I am a newbie rails dev coming from .net mvc, we don’t have a concept of db migration as is done in rails. So in going thru this, I can see how this can become messy quickly. How do the more experienced devs handle this? I also have been using nosql db’s a lot and prefer to use them whenever practical. I realize I need to understand this and how sql db’s work in all of this, but I would like some practical advice and perspective if possible?
Can you explain what you mean? It’s hard for me to address your concerns without knowing what they are.
Migrations are version control patches for your database schema. Before I was working on Rails, I would often re-invent something similar - generally only operating in the ‘up’ direction - so migrations were a welcomed feature when I came to rails. I’ve seen people complain that the number of migrations in a long-running rails application starts to bother them, but you could always opt to collapse older migrations if you’re confident you’ll never want to undo a given one of those older migrations on its own. That seems more trouble than it’s worth though.
Thanks for responding, I was wondering more on this, where I come from we do not have this notion, and as I was hacking thru it, it had ocurred to me that you could screw things up pretty easily. I understand its purpose and agree that its quite useful. But how do things go when the db is up and running, has lots of records, and you can’t blow it away and fix things so easily, or is that part of the challenge from time to time? I also don’t fully grok this yet so my questions come from trying some basic things before I really understand how it works. I do have one client I do work for in .net and having this would have made my life much much easier in dealing with their database issues for sure.
Yes, you must be careful when changing production data. You should become familiar with rake db:migrate and rake db:rollback as a means for testing your migrations to ensure they apply cleanly up and down. Be sure to inspect data if you’re doing anything destructive. And make sure you’re taking db backups in production (and that you can restore those backups).

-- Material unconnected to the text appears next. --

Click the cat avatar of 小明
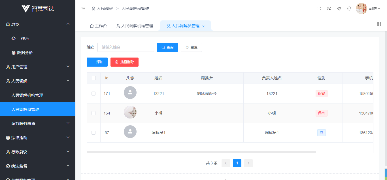The height and width of the screenshot is (180, 387). [130, 112]
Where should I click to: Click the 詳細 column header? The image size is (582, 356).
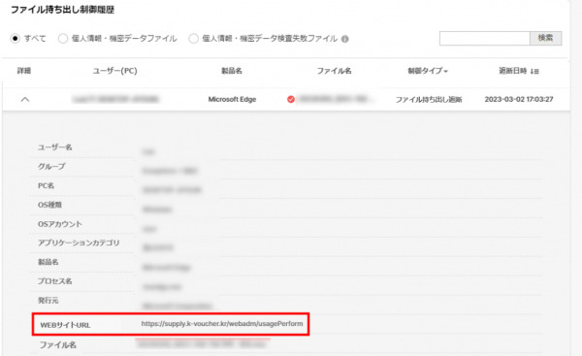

These issues exist whether you are using rails migrations or developing any other database-backed web application. At some point you will need to change your production schema. I would say Rails Migrations have a way of making people think about both the application and the rollback steps in all database changes.
Thanks, I am doing things now like building, breaking, fixing. I tend to learn best having to fix stuff after i break it. I have some db’s I can play with and hose, so I will run thru some things to see exactly the effect on this. I need to do this to get familiar with postgresql anyway, since it seems to be used quite a bit.